── Выбранный текст ──

Мы ориентируем судей на то, чтобы правосудие было более понятным людям, нужно искать такие решения, которые общество воспримет как справедливые, разумные, взвешенные. Судьи — исполнители законов и обязаны работать в пределах установленных санкций. Сейчас мы все делаем для того, чтобы свести к минимуму количество людей в местах лишения свободы.
Лишение свободы в структуре уголовного наказания составляет у взрослых осужденных 22 процента, а у несовершеннолетних только 10 процентов.

Мы должны адаптировать практику назначения наказаний, законодательство к реальным возможностям и к тому, что происходит в обществе. Если в Беларуси в последние 10 лет отмечается улучшение криминогенной ситуации и уровень преступности снижается, то можно плавно смягчать санкции. Вот часто говорят якобы об огромном количестве несовершеннолетних в колониях, на самом же деле их 140 человек. Согласно международным нормам, это нормальная ситуация. Так что белорусский суд далеко не самый суровый. В то же время, мы должны учитывать общую криминогенную картину и признать, что в стране высокий уровень рецидивной преступности — более 30 процентов. Это учитывается при назначении наказания тем, кто уже был судим.
— Видеопротоколы, единая база судебных решений и другие новшества оказались не такой уж и далекой перспективой. Какие задачи еще не решены?

— Как раз об этом много говорилось на открытии Президентом нового здания Верховного Суда. Кстати, само здание с его уникальными техническими возможностями подтолкнуло нас к тому, что такими современными должны быть все суды. Мы уже используем новейшие технологии, к примеру, для извещения сторон, допрашиваем по видеосвязи свидетелей и обвиняемых. Сейчас работаем над тем, чтобы аналогичным образом заслушивать людей в следственных изоляторах в апелляционном судопроизводстве. Также создаем электронный банк данных и автоматизированную информационную систему судов, которая позволит из Верховного Суда отслеживать абсолютно любое дело, рассматриваемое любым судом. Это уникальная возможность, однако обновленная система и от судов требует нового уровня подготовленности.

— Какова ситуация с судейскими кадрами?

───
── Исходные записи ──

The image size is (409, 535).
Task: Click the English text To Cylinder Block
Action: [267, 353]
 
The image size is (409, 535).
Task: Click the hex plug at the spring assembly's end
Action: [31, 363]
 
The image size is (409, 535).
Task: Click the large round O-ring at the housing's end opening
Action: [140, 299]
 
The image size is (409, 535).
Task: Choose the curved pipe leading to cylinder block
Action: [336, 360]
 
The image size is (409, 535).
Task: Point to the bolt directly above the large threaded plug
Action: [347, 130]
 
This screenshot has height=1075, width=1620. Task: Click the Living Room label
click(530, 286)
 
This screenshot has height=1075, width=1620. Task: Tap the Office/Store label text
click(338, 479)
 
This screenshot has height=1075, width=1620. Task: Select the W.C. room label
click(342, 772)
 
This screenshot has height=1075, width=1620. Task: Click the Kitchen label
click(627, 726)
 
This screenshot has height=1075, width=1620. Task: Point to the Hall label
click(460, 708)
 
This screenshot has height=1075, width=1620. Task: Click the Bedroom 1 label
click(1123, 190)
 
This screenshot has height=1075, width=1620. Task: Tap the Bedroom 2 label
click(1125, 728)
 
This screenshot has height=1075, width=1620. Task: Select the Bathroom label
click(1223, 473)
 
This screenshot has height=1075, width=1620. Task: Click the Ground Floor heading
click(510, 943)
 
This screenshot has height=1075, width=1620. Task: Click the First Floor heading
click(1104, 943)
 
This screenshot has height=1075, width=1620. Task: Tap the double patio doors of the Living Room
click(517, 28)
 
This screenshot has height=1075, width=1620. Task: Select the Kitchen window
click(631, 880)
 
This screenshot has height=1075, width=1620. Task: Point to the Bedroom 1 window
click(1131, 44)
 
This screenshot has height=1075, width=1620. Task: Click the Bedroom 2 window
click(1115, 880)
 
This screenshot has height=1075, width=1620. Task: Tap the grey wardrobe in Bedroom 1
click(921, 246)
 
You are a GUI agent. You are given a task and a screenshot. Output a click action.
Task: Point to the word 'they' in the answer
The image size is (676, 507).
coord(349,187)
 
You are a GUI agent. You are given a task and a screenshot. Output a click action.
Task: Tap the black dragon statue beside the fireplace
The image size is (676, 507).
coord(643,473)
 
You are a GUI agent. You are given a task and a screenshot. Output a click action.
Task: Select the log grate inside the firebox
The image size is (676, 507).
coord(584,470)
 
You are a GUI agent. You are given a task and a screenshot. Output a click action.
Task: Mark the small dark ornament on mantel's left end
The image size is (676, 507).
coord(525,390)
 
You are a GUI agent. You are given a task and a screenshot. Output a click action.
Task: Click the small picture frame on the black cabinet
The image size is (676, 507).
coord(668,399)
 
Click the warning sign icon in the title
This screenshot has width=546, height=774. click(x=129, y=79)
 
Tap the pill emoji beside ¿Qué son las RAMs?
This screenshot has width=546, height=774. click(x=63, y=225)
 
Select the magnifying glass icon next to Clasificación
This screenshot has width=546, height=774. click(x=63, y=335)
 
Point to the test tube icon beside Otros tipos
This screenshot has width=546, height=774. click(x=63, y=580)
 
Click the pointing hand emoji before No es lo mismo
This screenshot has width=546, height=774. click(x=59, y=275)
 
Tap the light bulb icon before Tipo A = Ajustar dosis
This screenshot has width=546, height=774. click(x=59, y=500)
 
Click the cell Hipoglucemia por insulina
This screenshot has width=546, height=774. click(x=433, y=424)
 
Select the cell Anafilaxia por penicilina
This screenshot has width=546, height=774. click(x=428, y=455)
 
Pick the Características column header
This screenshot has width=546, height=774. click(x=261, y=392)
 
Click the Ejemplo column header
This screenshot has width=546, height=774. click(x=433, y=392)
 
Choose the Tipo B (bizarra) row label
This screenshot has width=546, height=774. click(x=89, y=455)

───

▶ **Цель задания**
Сколько несовершеннолетних находится в колониях, согласно выбранному тексту о белорусском правосудии?

▶ **Ответ**
140 человек.